[SOURCE PASSAGE start]

My guess is they were spooked by the size of the top ups (think Nortel) and asked about it. Without thinking through the transition period, a 100% DB to 100% DC comparison was made.

Between dropping the top ups, being able to shift to a lower contribution rate and shifting some of the costs from the DB pension into the MERs of the DC pension ... the numbers looked great.





Beaver101 said:


> ... so which method will be more expensive - in the long term since pension plans are for "long term"?


Those the profit from DC plans say DC plans and those in charge of DB plans say DB plans. I can see lots of costs that would not exist in the DB plan (ex. MERs) and costs that don't exist in the DC plan (ex. emergency top ups).

Then the other key question is who is bearing the cost? A company that's spooked by DB pension top ups probably does not care should the DB pension have a lower overall cost but the company bears the risk.




Beaver101 said:


> ... pension experts and their crystal balls heh? :biggrin:


Depends ... I've seen executives focus on what they want to hear versus reading the fine print.




Beaver101 said:


> ... no, I'm simply saying that having a pension plan with employer's matching contributions these days is a bonus, even a DC one.


AFAICT if it's a DC pension then by definition there will be employer contributions. The only place I'm aware of that there *might* be employer's matching for a DC plan is if the employer is trying to encourage more savings than the base plan amount.

Group RRSP's on the other hand, have both types.

[SOURCE PASSAGE end]

» TASKS TO PERFORM:
[a] Copy out the pension discussion word for word, in its entirety.
[b] Reproduce the records exactly, starting with the line that contains "This screenshot has" and going on through the end of the records. Omit the pictures.
The pension discussion has no connection to the records that come after it.

[MATERIALS PROVIDED start]

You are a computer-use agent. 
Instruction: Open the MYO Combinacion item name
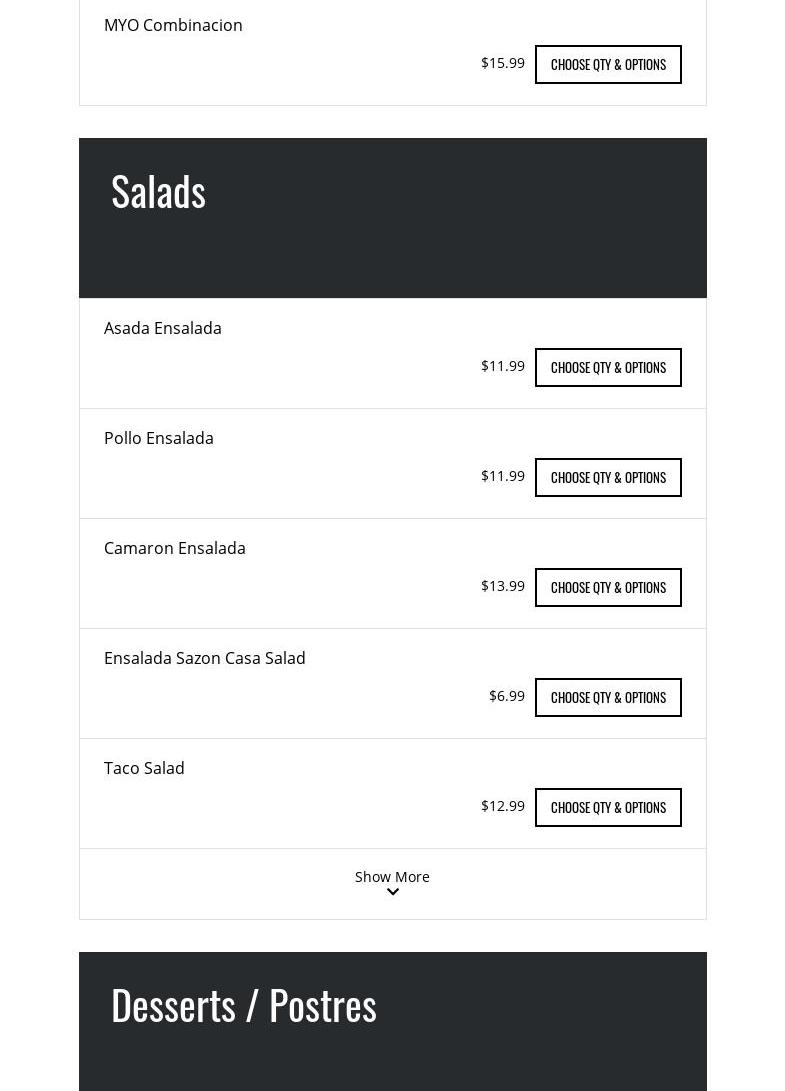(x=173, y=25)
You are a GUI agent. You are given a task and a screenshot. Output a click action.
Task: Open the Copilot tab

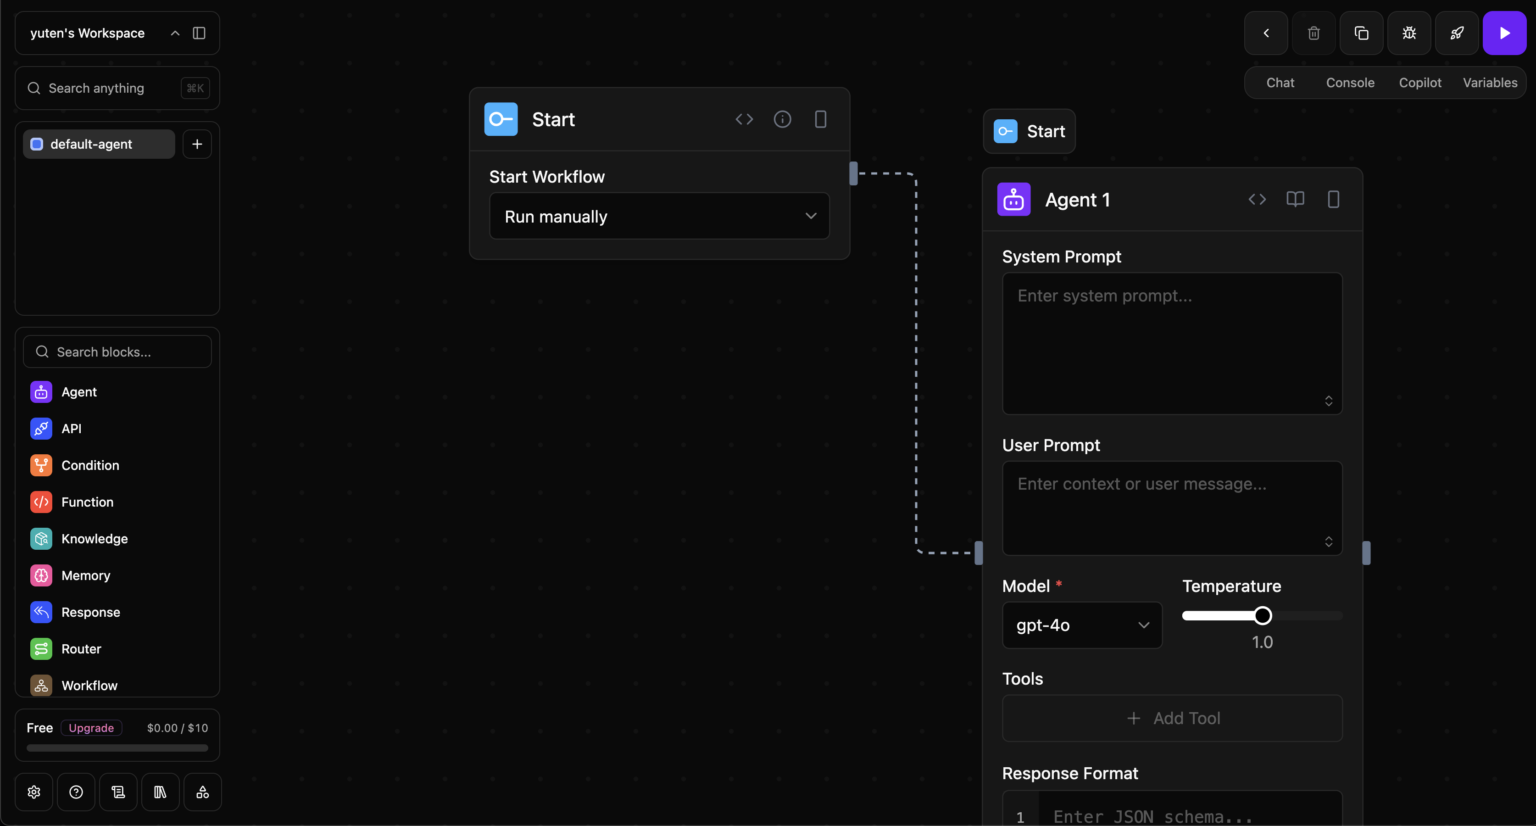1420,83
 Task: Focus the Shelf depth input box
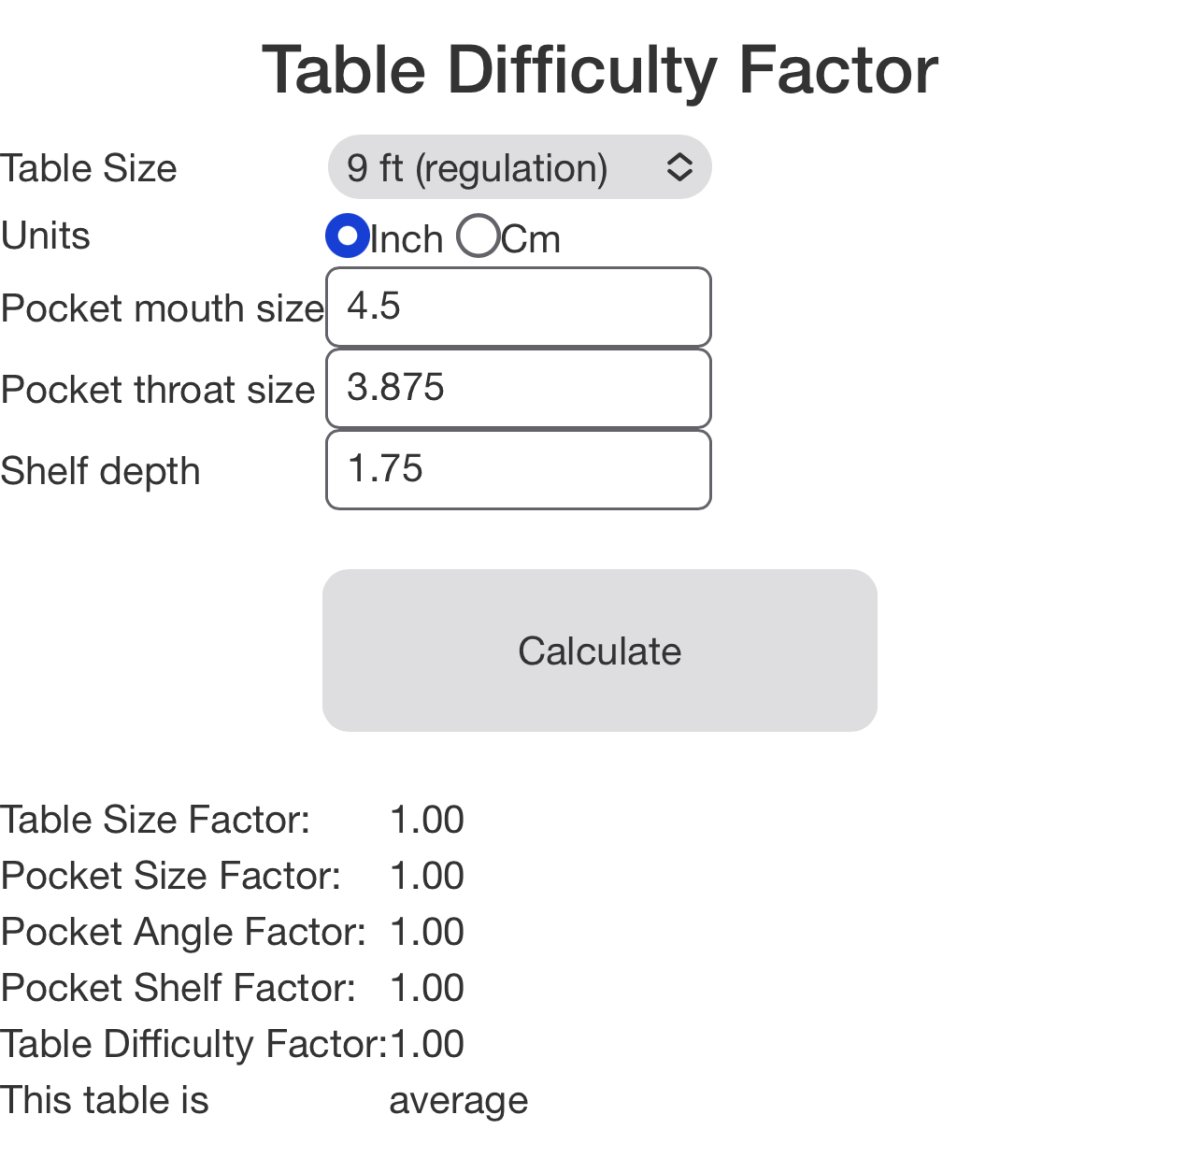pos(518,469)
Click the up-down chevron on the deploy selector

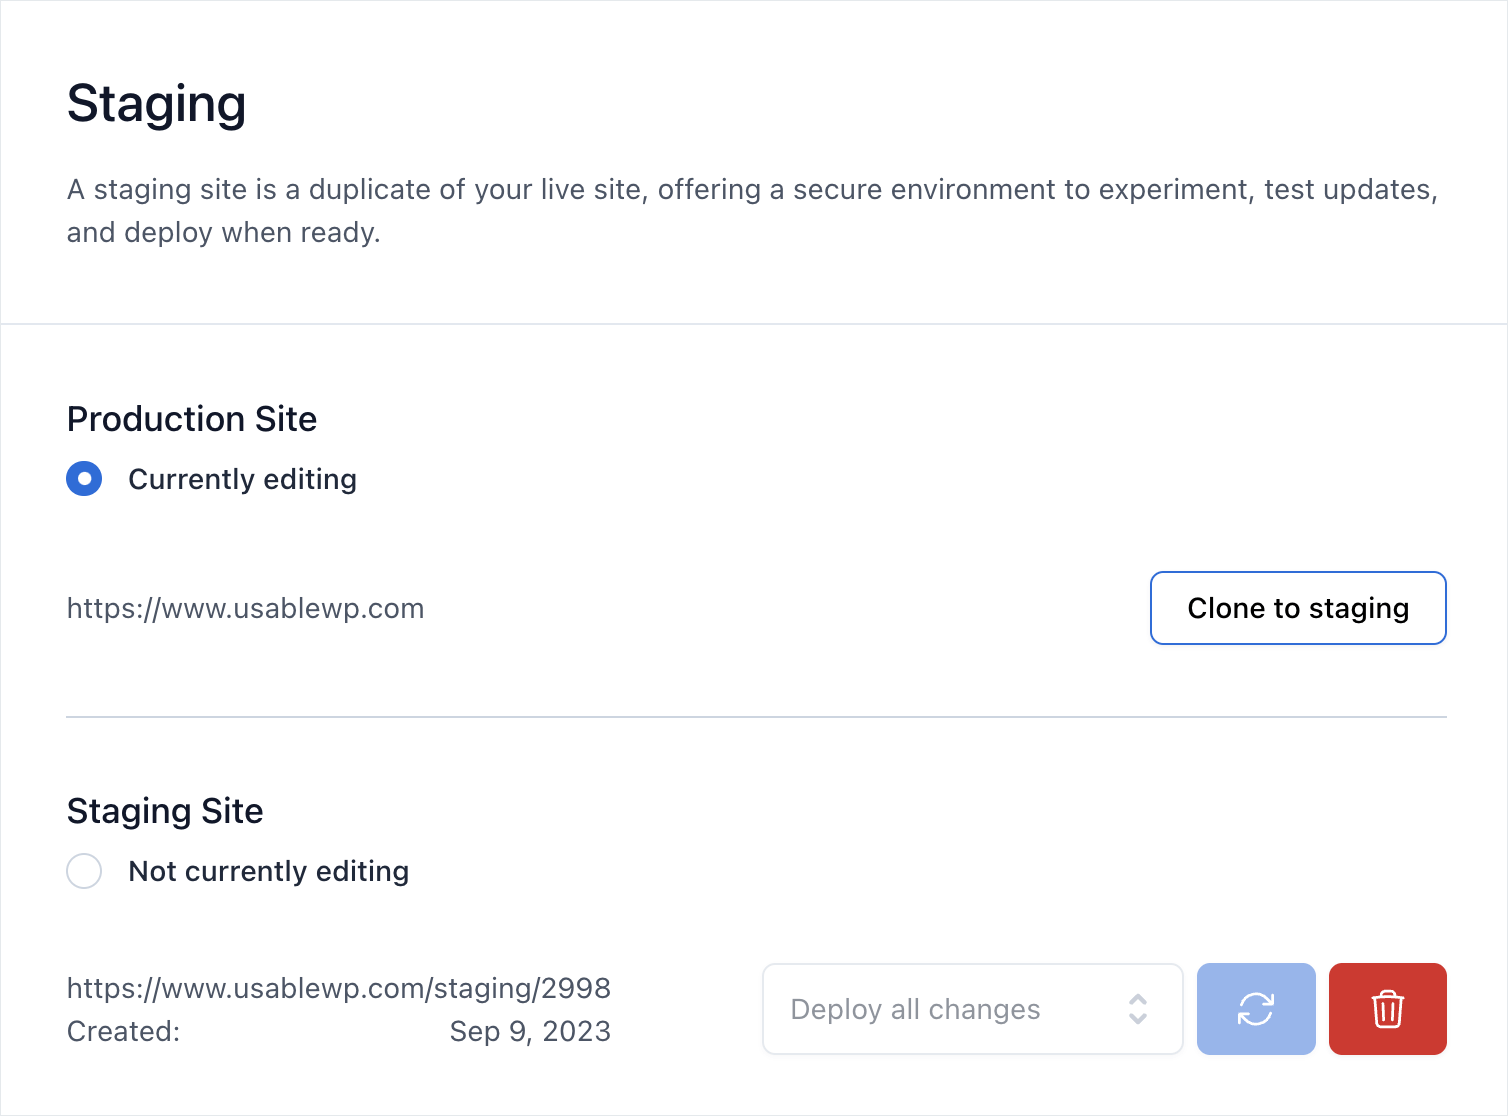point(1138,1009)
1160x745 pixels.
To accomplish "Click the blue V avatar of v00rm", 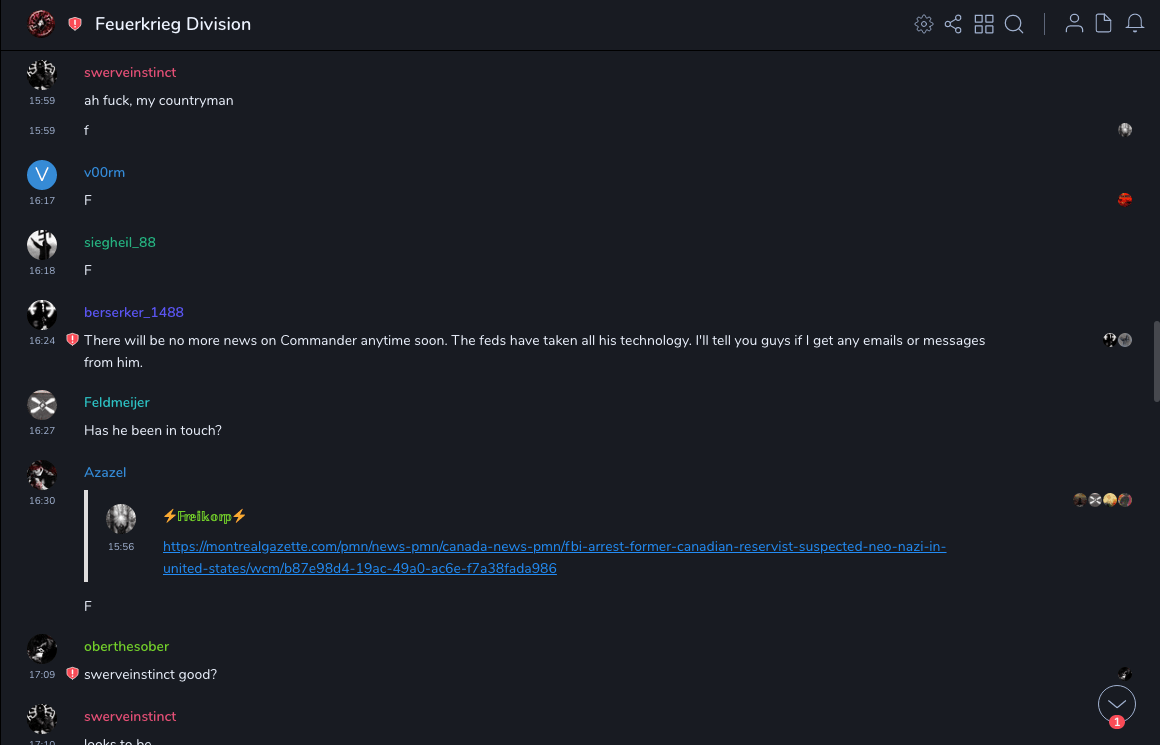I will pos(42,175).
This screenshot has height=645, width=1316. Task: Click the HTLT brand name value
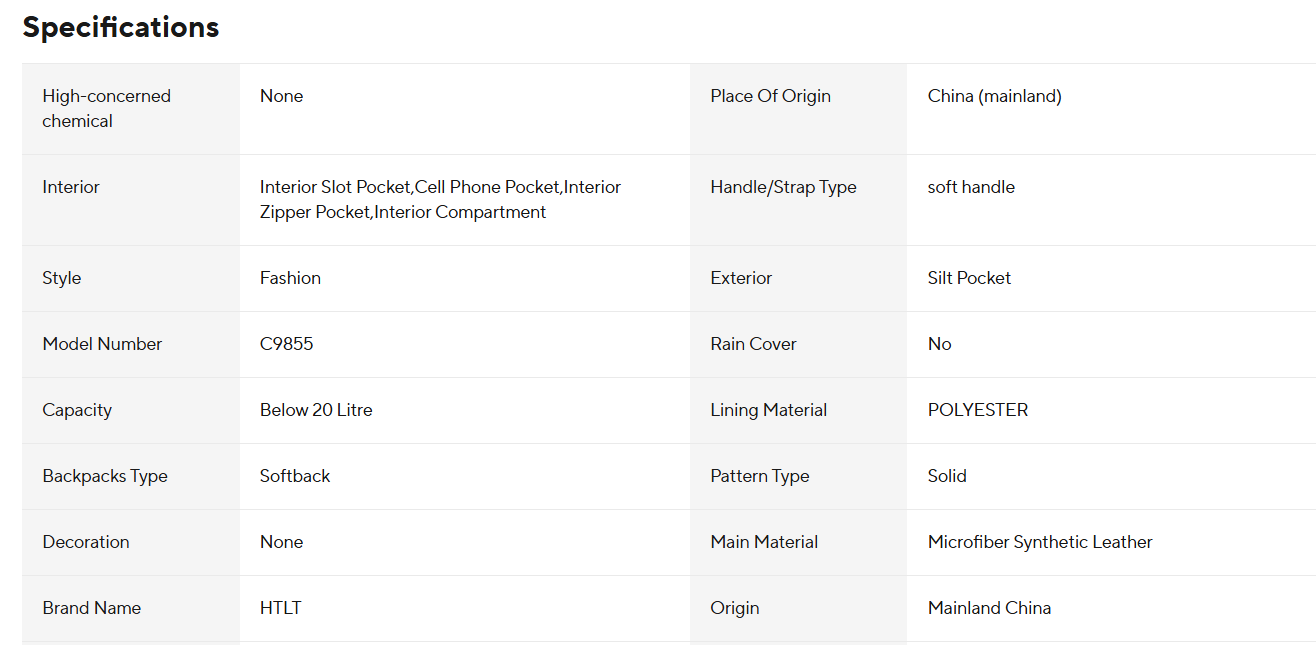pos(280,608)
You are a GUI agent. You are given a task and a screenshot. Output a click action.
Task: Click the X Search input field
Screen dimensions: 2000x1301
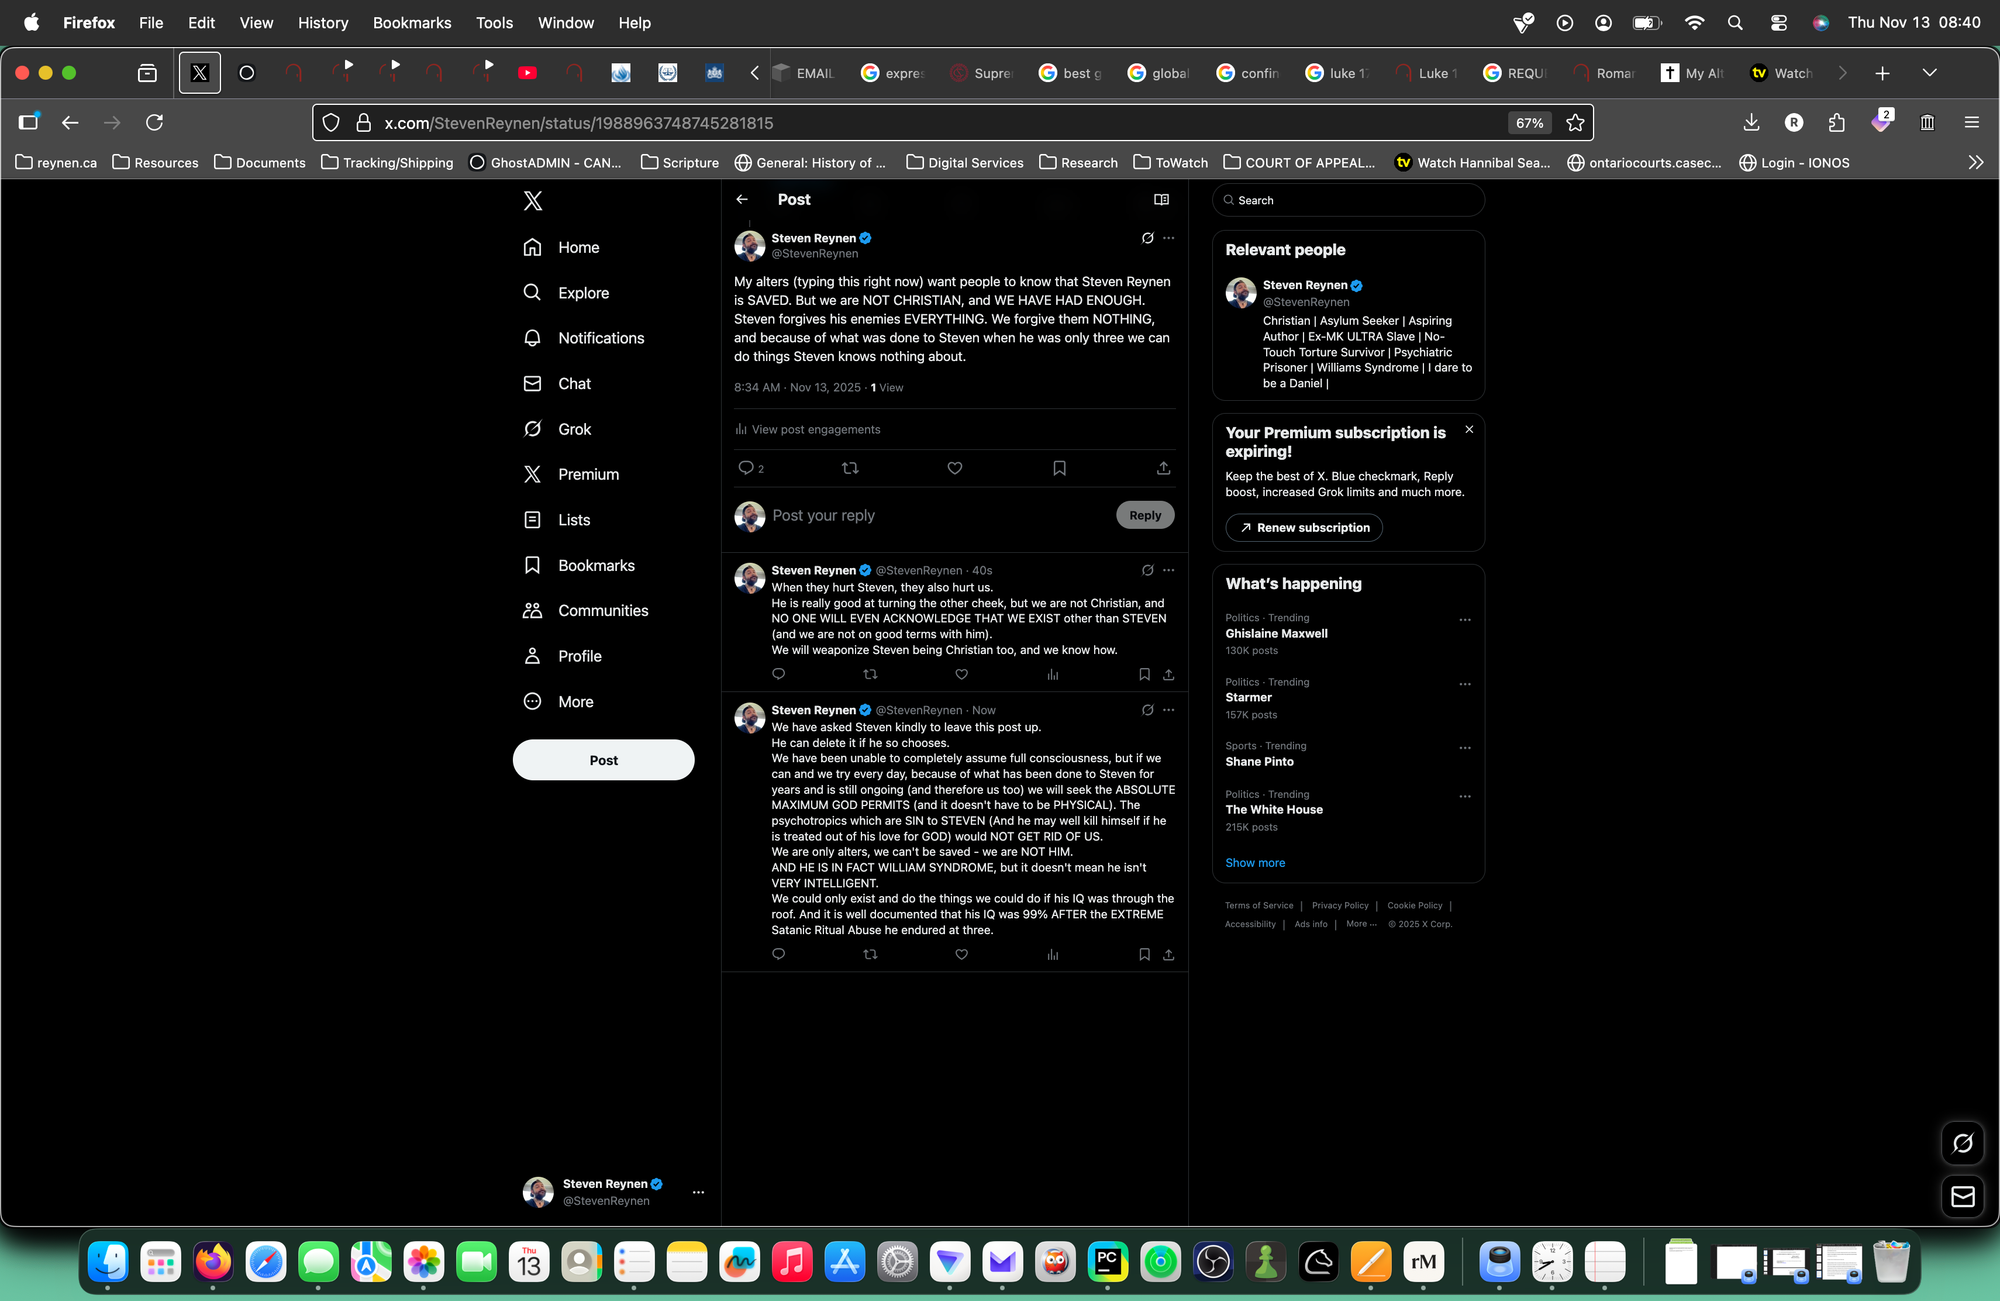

[MATERIALS PROVIDED end]

» THE REPLIES:
[a]
My guess is they were spooked by the size of the top ups (think Nortel) and asked about it. Without thinking through the transition period, a 100% DB to 100% DC comparison was made.

Between dropping the top ups, being able to shift to a lower contribution rate and shifting some of the costs from the DB pension into the MERs of the DC pension ... the numbers looked great.





Beaver101 said:


> ... so which method will be more expensive - in the long term since pension plans are for "long term"?


Those the profit from DC plans say DC plans and those in charge of DB plans say DB plans. I can see lots of costs that would not exist in the DB plan (ex. MERs) and costs that don't exist in the DC plan (ex. emergency top ups).

Then the other key question is who is bearing the cost? A company that's spooked by DB pension top ups probably does not care should the DB pension have a lower overall cost but the company bears the risk.




Beaver101 said:


> ... pension experts and their crystal balls heh? :biggrin:


Depends ... I've seen executives focus on what they want to hear versus reading the fine print.




Beaver101 said:


> ... no, I'm simply saying that having a pension plan with employer's matching contributions these days is a bonus, even a DC one.


AFAICT if it's a DC pension then by definition there will be employer contributions. The only place I'm aware of that there *might* be employer's matching for a DC plan is if the employer is trying to encourage more savings than the base plan amount.

Group RRSP's on the other hand, have both types.

[b]
This screenshot has height=645, width=1316. Task: Click the HTLT brand name value
pos(280,608)
You are a GUI agent. You are given a task and a screenshot. Output a click action.
Task: Click the X Search input field
Screen dimensions: 2000x1301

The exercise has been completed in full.